Postman argued that the phrase was indicative of a mindset in which every single segment being shown is a completely separate event, divorced in "content, context and emotional texture from what precedes and follows it." It's the rejection of news as contextualized information and the embrace of news as pure entertainment.
Since Postman's book was published (1985), the phrase "Now ... this" has all but vanished from the broadcast vocabulary — probably at least in part because of TV journalists' self-consciousness after Postman's reprimand. But the spirit lives on, as the phrase seems to have been replaced by the word "Well." It works like this: As they begin reading stories, anchors often slip in the word "Well," as in, "Well, the governor's veto of a popular seat belt law caught many legislators by surprise today."
It's usually slipped in so quickly that it's difficult to notice, but once you're listening for it, you hear it everywhere. I didn't have to look hard to find a fewexamples from Nebraska TV stations.
So why do news anchors use the word so much, and what are they communicating? Just about the only other time we start statements with "well" is when we're answering a question or responding to a statement. (In some cases, it's an implied question: If you're meeting a friend after taking a big test, you might start by saying, "Well, I didn't exactly ace it," a pre-emptive response to the question she would inevitably have asked.) Used to open a statement, the word "well" is always apropos of something.
Merriam-Webster's sums up this usage of the word aptly, defining it as being "used to indicate resumption of discourse or to introduce a remark." And while the latter might seem to be an easier explanation for the way TV folks use it, the former is actually far more accurate and illustrative. In that use, "Well" serves to continue a thought that's already been brought up. In this way, the word is the natural embodiment of the post-"Now ... this" mindset.
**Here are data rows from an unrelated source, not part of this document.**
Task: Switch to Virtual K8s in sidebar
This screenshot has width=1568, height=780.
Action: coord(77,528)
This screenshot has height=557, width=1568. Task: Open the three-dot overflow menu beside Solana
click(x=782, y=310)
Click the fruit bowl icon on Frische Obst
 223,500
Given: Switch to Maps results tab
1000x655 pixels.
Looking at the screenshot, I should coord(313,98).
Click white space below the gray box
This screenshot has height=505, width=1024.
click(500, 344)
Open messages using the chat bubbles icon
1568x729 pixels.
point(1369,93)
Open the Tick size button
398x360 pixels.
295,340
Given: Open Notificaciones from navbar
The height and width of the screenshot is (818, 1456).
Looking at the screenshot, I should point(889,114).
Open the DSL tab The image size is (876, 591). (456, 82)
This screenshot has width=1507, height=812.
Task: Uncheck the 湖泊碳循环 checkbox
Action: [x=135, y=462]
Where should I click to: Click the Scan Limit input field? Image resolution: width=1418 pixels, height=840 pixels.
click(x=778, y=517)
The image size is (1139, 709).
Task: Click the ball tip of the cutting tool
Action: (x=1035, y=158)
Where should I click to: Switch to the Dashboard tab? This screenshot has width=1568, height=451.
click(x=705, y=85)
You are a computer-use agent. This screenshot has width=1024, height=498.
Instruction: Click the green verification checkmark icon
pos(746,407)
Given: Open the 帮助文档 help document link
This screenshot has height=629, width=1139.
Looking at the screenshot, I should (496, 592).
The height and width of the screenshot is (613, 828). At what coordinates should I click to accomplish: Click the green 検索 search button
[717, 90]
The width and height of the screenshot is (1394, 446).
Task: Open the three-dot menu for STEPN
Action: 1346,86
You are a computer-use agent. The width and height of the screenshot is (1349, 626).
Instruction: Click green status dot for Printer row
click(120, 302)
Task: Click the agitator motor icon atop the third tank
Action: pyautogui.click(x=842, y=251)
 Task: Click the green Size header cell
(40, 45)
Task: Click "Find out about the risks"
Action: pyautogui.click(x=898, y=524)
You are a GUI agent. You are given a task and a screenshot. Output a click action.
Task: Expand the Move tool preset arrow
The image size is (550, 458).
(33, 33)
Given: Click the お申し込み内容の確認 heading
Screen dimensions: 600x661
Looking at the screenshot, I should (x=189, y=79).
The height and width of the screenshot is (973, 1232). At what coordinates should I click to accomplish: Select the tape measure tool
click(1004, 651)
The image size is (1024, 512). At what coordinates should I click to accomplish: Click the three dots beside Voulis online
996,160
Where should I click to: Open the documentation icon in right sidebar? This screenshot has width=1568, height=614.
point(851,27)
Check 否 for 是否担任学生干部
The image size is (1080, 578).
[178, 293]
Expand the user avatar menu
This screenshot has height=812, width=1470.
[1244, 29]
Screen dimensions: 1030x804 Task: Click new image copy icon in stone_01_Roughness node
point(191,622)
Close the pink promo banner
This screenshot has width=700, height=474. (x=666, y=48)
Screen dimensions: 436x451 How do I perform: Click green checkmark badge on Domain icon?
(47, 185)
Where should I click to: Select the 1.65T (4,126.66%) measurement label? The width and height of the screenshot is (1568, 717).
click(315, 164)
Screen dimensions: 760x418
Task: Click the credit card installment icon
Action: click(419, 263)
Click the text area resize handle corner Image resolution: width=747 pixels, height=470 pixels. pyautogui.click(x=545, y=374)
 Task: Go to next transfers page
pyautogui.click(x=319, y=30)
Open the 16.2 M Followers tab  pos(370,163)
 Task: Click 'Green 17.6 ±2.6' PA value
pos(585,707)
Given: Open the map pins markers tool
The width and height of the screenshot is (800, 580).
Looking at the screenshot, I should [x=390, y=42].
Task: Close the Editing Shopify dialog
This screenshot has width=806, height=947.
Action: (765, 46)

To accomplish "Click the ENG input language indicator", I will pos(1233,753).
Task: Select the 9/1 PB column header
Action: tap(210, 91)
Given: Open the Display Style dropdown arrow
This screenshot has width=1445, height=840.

Like "Now ... this," it introduces a story with an implicit acknowledgement that "what one has just heard or seen has no relevance to what one is about to hear or see," but unlike that phrase, "Well" is a (probably subconscious) attempt to create the illusion of logical continuity and context where none actually exists.
"Now ... this" made no effort whatsoever to conceal the fact that the images or events that preceded and followed it had no inherent connection to each other. It was absurdly naked in its acknowledgement of that reality. But "Well" is the product of a less arrogant time — it almost seems apologetic in its desire to make you, the viewer, feel as though you're not being jerked back and forth between wildly disparate ideas. The message to the audience is: "Here, let me try to make these stories feel connected for you."
But, of course, these stories aren't connected: That's the fundamental quality that hasn't changed since Postman's era. It's still the same bang-whiz-pow parade of shootings, crashes, animals, children and celebrities it's always been. If "Well" is indeed indicative of an effort to bring some logical coherence to our half-hour news shows, it's a tiny, superficial one in a sea of distraction.